### Dataset records

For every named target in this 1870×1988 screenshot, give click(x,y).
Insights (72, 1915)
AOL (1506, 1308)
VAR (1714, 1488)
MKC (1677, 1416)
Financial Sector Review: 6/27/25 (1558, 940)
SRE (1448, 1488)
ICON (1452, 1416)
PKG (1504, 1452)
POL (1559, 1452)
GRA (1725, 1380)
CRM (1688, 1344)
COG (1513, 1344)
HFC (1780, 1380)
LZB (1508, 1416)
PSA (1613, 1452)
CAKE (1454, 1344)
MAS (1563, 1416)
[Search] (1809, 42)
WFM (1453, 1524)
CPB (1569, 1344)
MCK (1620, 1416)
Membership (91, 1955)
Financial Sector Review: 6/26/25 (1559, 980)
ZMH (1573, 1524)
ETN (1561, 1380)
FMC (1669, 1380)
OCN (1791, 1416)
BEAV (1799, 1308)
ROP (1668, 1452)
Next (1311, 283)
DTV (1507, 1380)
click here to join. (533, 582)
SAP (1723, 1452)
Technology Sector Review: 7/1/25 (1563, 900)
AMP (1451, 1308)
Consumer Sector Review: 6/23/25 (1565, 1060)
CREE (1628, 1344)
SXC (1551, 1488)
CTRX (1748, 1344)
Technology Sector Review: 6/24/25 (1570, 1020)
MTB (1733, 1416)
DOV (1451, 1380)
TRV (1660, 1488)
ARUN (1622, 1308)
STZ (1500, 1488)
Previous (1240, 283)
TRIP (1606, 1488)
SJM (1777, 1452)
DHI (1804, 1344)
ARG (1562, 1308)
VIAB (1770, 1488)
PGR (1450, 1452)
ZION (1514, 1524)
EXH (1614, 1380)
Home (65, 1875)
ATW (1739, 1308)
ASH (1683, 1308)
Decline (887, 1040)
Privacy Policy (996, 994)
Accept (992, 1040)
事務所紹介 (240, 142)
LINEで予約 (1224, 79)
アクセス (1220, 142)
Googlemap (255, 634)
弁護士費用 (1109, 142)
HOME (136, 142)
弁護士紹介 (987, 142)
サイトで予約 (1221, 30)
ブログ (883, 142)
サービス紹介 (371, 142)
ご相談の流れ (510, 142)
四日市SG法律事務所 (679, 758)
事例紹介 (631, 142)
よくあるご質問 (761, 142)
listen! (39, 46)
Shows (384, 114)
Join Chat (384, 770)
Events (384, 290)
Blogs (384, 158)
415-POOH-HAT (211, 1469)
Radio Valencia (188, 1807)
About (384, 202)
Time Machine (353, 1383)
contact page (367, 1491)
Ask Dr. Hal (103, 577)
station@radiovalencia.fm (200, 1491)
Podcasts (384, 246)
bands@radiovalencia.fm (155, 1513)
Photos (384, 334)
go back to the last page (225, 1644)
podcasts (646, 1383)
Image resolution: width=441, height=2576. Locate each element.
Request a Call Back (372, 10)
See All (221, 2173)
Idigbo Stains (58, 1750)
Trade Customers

######

(Instructions to follow) Only the lines from the one with "podcasts (646, 1383)" through the end of the material are wanted; copy them exactly, both ends included.

(Exercise answer)
podcasts (646, 1383)
Image resolution: width=441, height=2576. Locate each element.
Request a Call Back (372, 10)
See All (221, 2173)
Idigbo Stains (58, 1750)
Trade Customers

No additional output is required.